• What is required
Check each line of the data for "dropdown", and copy the ones that have it.

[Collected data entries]
- - - - -
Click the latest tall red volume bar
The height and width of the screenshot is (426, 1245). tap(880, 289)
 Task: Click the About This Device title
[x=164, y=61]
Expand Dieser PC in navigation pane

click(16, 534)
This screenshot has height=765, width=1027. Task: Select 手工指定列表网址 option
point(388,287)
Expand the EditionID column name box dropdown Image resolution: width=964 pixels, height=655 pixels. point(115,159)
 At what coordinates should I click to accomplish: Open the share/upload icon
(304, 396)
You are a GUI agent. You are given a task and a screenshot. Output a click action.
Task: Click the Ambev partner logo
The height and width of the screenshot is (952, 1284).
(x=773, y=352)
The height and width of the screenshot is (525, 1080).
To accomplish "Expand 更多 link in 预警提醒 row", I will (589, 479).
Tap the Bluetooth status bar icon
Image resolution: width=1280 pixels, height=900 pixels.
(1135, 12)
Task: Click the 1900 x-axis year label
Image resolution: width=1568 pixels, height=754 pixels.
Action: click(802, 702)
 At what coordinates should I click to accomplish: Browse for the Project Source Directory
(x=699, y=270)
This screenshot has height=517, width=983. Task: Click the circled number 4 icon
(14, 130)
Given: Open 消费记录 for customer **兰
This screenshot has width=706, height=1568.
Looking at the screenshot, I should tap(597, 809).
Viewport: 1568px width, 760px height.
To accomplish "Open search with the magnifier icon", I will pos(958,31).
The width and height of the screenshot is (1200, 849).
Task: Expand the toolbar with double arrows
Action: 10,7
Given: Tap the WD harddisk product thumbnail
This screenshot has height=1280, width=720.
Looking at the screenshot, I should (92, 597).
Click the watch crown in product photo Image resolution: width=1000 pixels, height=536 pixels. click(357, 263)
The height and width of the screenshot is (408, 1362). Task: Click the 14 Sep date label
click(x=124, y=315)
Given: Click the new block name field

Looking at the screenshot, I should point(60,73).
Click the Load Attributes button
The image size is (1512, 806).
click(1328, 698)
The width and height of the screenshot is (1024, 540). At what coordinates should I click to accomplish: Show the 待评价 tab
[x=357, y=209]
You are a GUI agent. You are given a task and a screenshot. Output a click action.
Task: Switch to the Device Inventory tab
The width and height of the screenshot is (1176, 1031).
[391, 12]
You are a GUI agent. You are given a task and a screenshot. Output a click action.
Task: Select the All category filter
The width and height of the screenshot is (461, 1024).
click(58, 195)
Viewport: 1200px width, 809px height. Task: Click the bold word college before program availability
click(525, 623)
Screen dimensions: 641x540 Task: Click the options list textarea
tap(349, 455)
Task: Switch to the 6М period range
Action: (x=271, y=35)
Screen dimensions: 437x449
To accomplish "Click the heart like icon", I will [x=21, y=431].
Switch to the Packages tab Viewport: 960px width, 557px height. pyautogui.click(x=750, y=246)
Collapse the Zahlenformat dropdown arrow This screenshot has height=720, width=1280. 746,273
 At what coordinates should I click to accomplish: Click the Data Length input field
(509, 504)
- - - - -
• Solution to the problem
Expand the EditionID column name box dropdown Image resolution: width=964 pixels, height=655 pixels. point(115,159)
Collapse the Zahlenformat dropdown arrow This screenshot has height=720, width=1280. 746,273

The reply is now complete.